WHAT YOU NEED TO DO:
Copy the rows below verbatim, from the first line through the line that contains "open-value: O 204.25 is", with both ends included. Leave the pictures out of your copy.

──────── DATA RECORDS

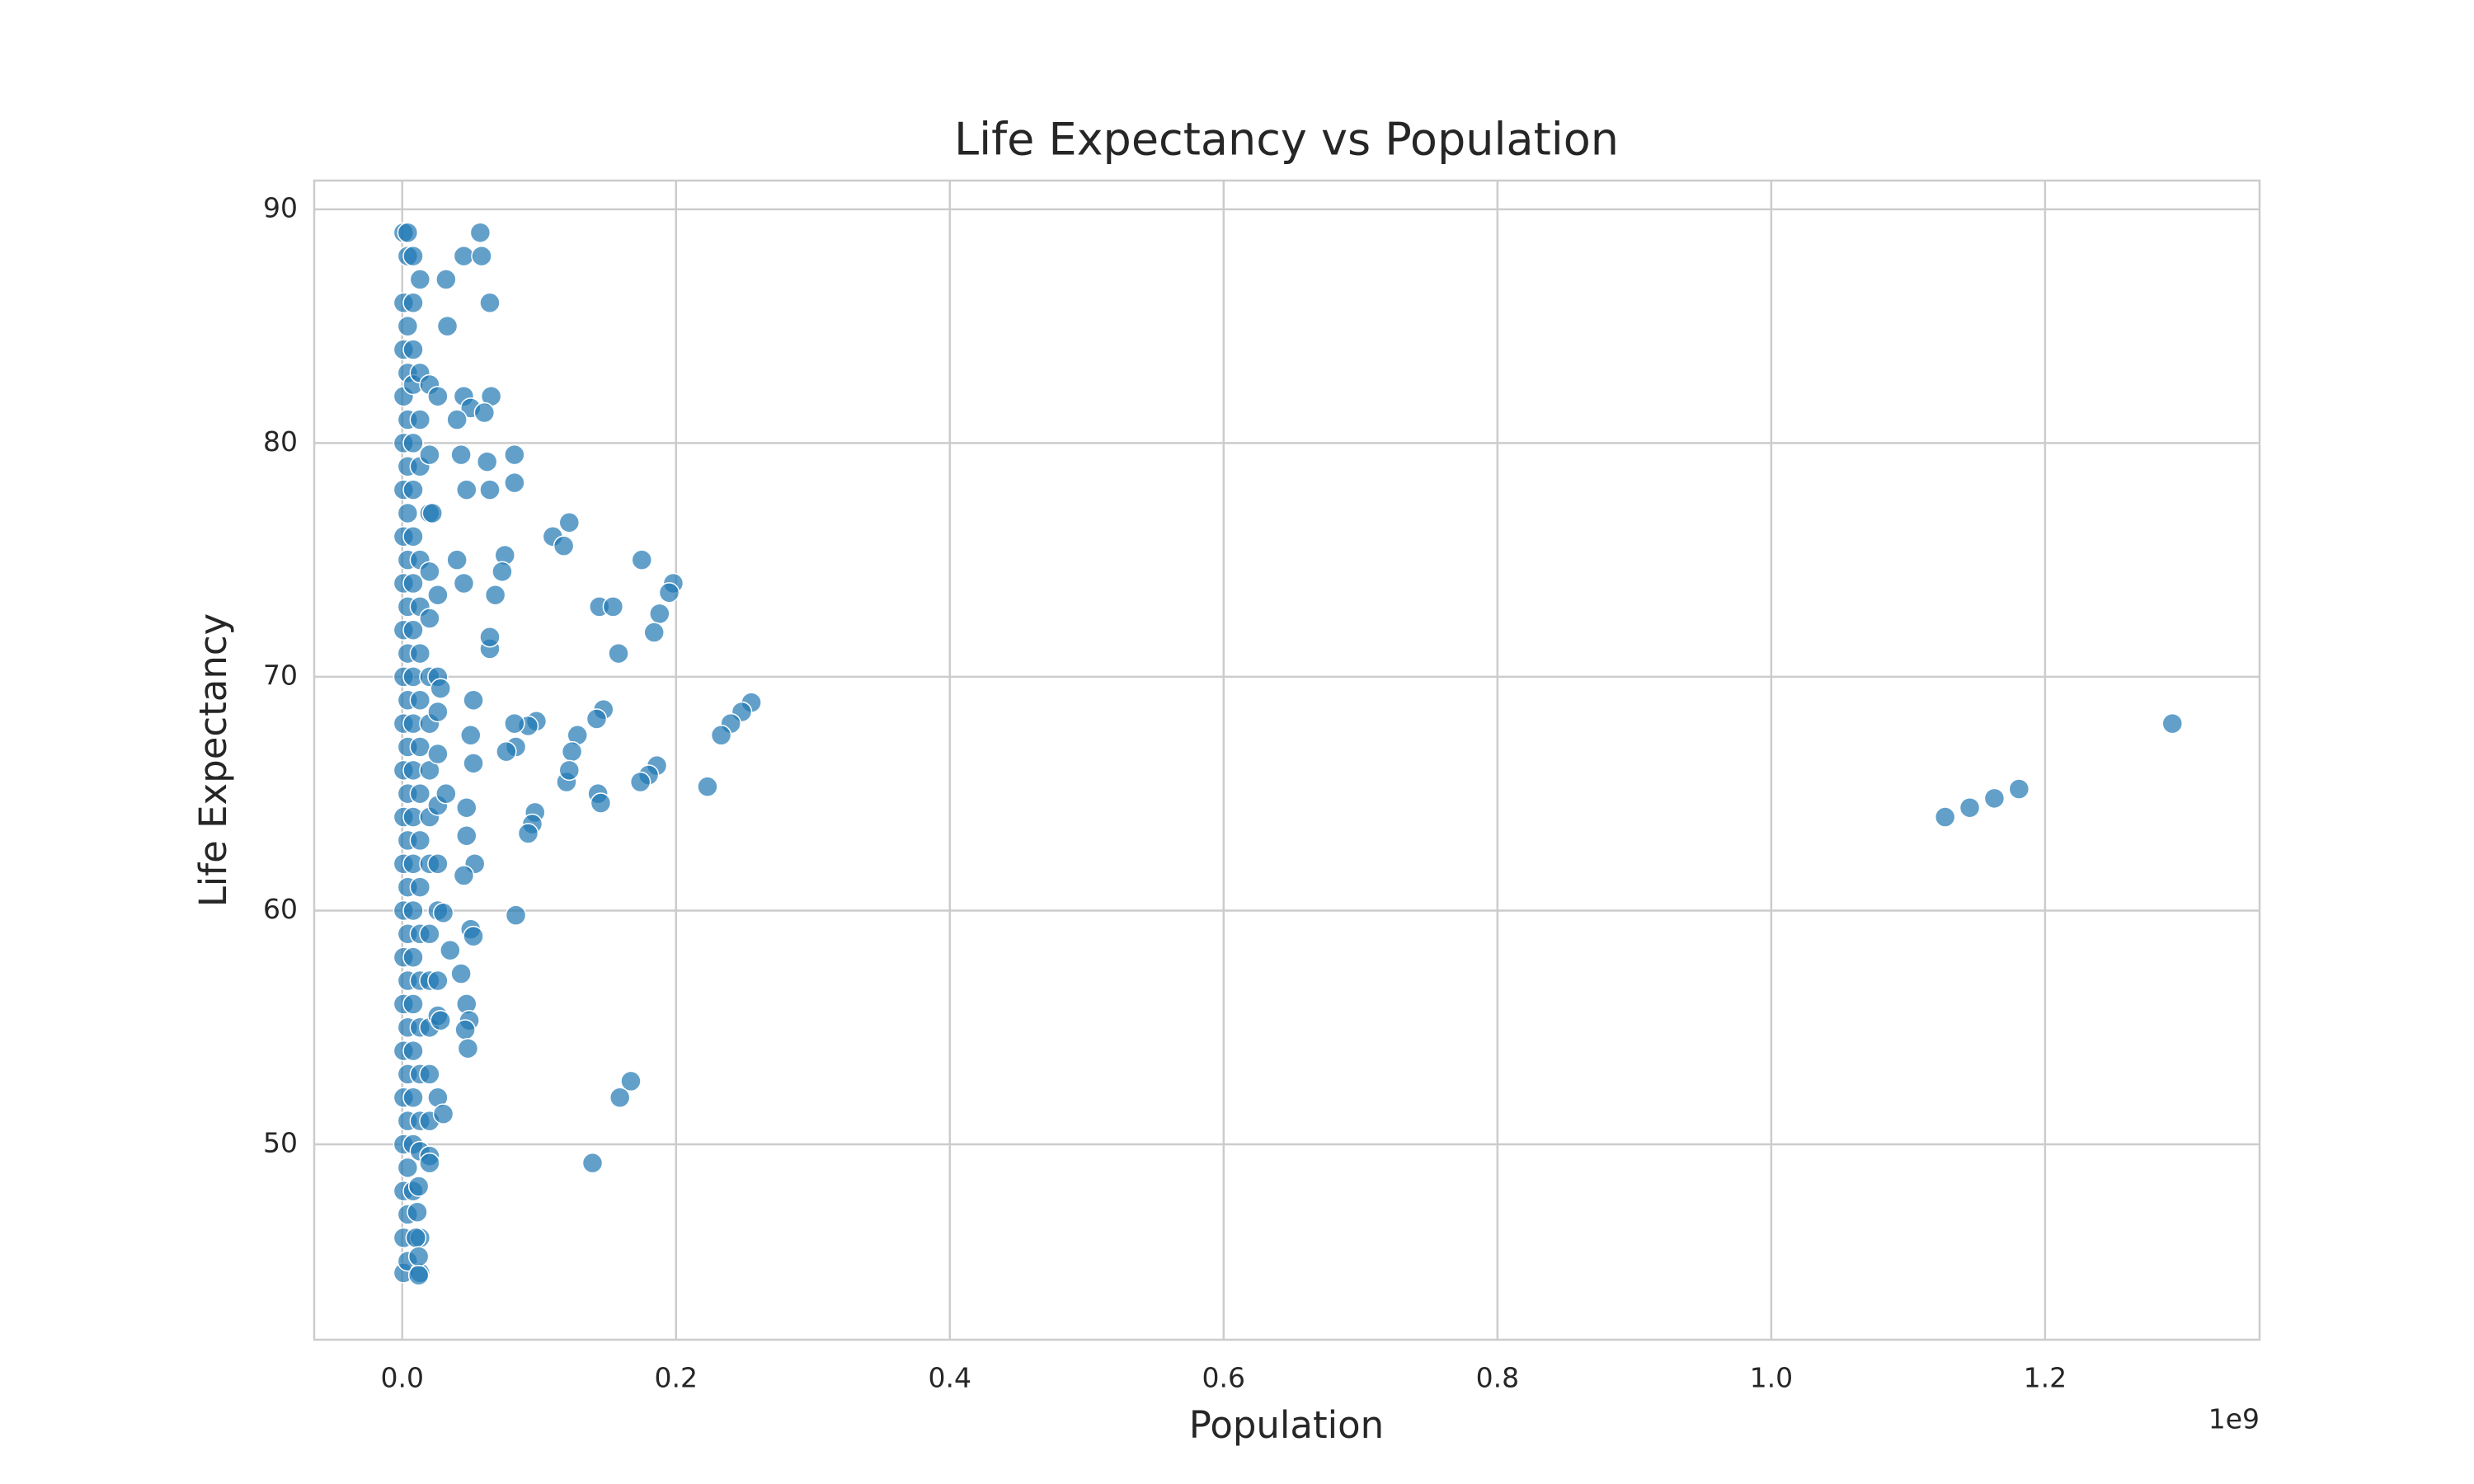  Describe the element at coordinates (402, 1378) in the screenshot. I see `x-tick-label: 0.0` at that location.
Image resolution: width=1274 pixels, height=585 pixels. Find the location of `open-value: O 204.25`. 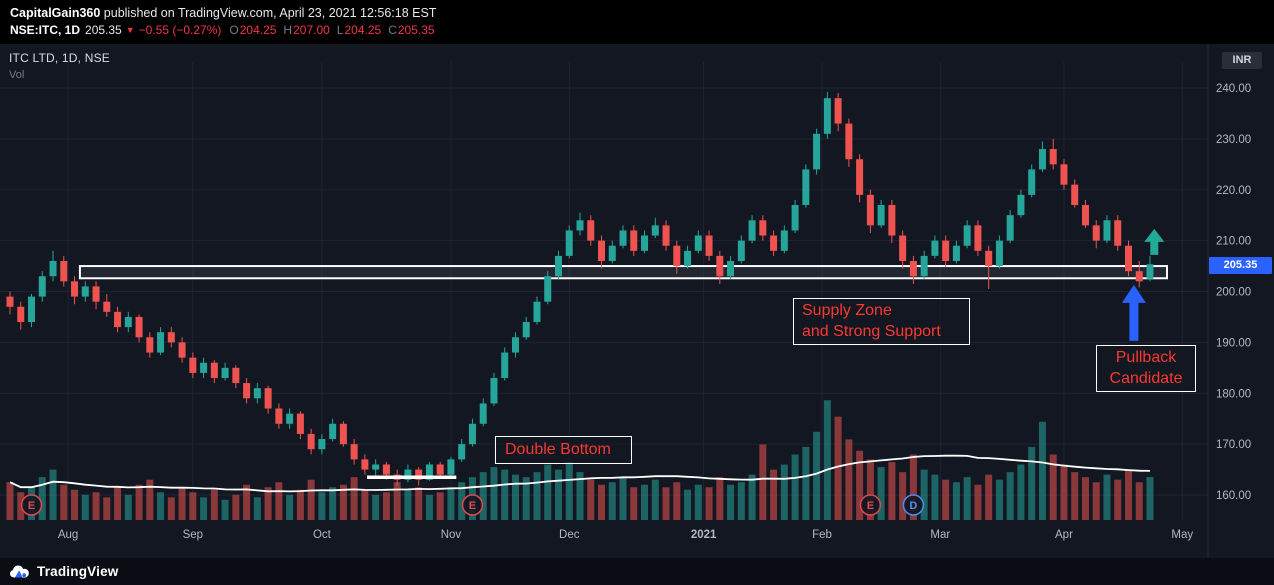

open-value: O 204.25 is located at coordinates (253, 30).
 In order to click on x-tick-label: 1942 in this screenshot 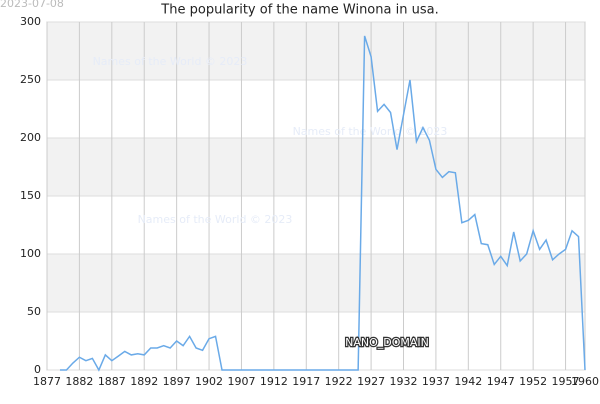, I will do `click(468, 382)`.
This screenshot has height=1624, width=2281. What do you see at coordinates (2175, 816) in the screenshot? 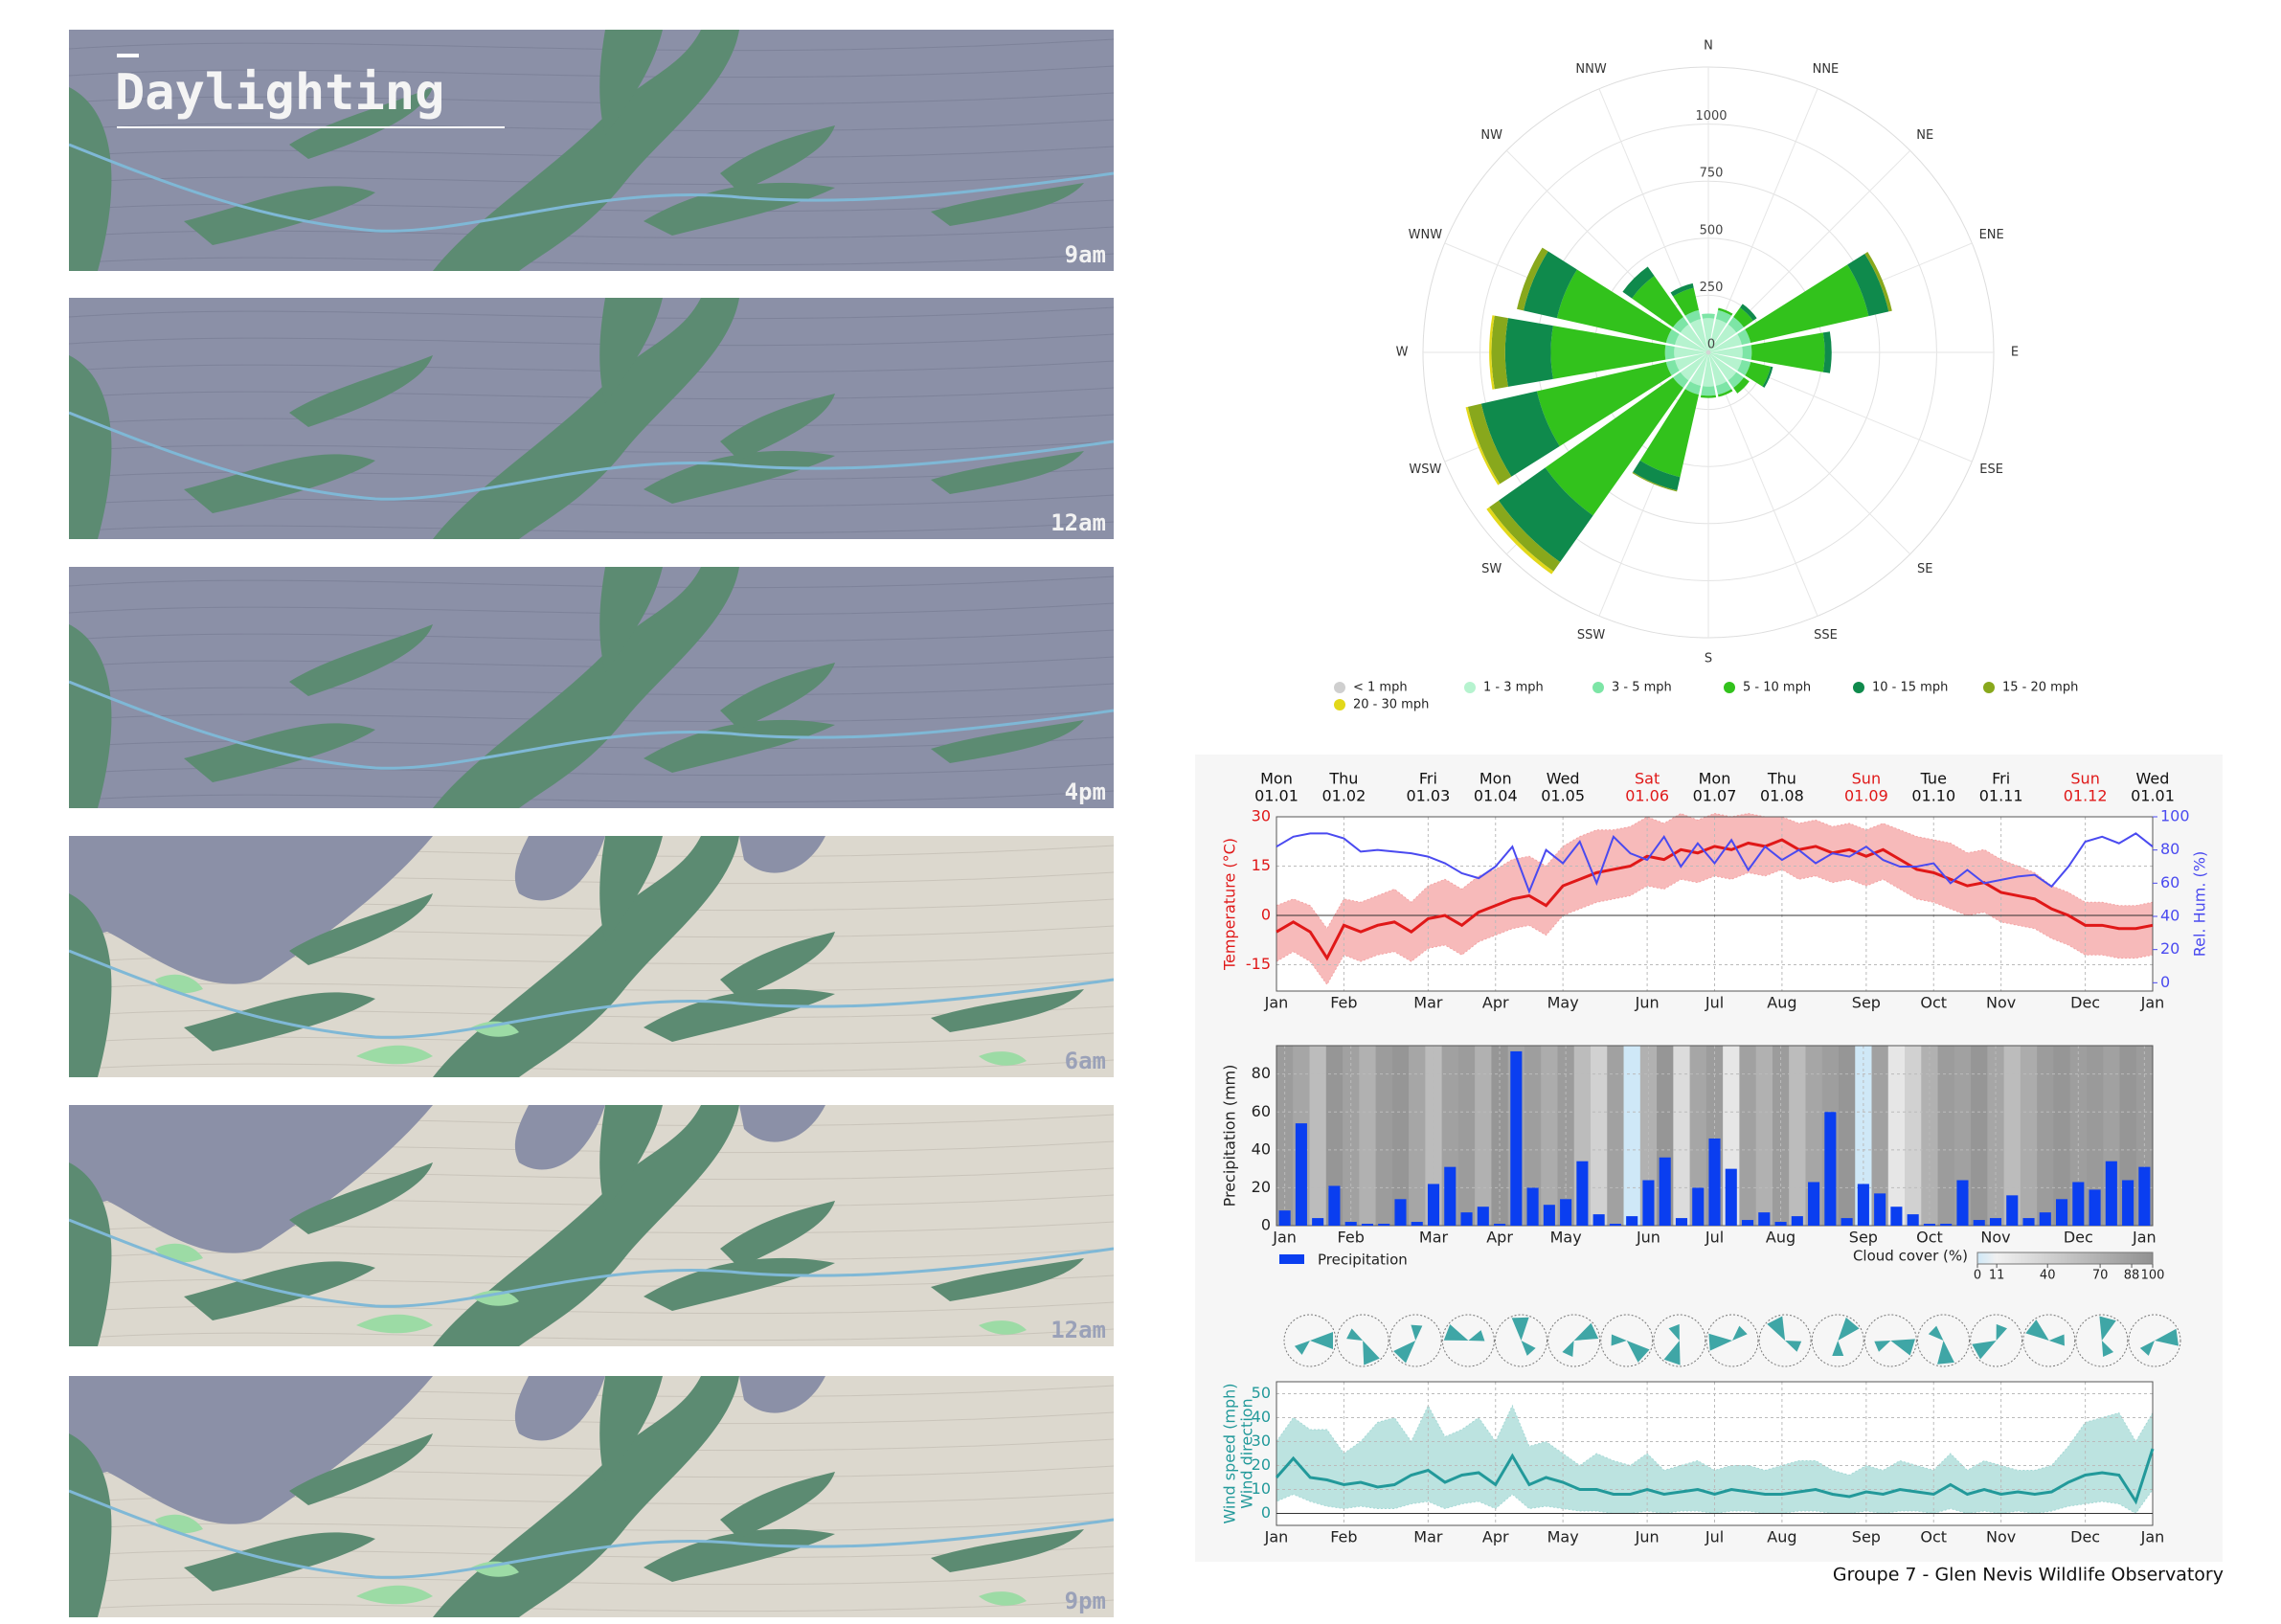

────────────────

RESPONSE TO THIS EXERCISE:
  Describe the element at coordinates (402, 1378) in the screenshot. I see `x-tick-label: 0.0` at that location.
Image resolution: width=1274 pixels, height=585 pixels. Find the location of `open-value: O 204.25`. 

open-value: O 204.25 is located at coordinates (253, 30).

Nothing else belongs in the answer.